EXERCISE DESCRIPTION: Look through the entries below. Report each line that has the word "will" in it.
Start of DATASET RECORDS
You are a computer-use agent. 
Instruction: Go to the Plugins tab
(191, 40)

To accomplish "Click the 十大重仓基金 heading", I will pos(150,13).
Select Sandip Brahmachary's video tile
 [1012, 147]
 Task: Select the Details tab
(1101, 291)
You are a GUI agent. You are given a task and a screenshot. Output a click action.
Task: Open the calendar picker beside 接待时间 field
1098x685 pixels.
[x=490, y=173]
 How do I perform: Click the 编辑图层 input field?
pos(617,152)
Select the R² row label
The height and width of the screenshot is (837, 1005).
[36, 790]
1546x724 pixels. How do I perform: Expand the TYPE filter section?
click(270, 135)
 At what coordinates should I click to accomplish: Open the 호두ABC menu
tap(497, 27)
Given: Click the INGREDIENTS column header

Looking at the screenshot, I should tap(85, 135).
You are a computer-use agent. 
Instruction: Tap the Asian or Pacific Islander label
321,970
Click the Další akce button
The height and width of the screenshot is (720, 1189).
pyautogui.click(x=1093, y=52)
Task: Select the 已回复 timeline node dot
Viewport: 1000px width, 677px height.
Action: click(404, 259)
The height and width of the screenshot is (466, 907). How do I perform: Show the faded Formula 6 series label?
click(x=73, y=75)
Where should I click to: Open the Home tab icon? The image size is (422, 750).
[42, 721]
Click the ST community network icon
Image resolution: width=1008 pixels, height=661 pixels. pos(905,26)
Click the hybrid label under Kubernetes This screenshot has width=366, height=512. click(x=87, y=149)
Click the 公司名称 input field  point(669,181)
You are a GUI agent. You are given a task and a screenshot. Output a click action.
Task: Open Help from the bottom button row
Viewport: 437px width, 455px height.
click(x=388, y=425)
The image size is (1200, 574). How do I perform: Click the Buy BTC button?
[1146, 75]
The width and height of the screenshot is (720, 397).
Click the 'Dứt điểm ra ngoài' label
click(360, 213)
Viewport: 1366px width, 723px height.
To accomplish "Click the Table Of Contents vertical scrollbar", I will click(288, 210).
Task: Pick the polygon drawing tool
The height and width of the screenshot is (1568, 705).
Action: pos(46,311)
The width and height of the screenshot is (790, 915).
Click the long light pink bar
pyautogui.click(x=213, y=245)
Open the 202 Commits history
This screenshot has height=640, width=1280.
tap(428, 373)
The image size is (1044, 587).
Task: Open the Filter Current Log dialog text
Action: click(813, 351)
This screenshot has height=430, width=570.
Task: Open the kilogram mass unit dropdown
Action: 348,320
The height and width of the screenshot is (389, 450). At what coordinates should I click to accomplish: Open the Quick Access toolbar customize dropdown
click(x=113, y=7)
End of DATASET RECORDS
OUTPUT OF THE TASK:
To accomplish "Click the 十大重仓基金 heading", I will pos(150,13).
To accomplish "Click the Table Of Contents vertical scrollbar", I will click(288, 210).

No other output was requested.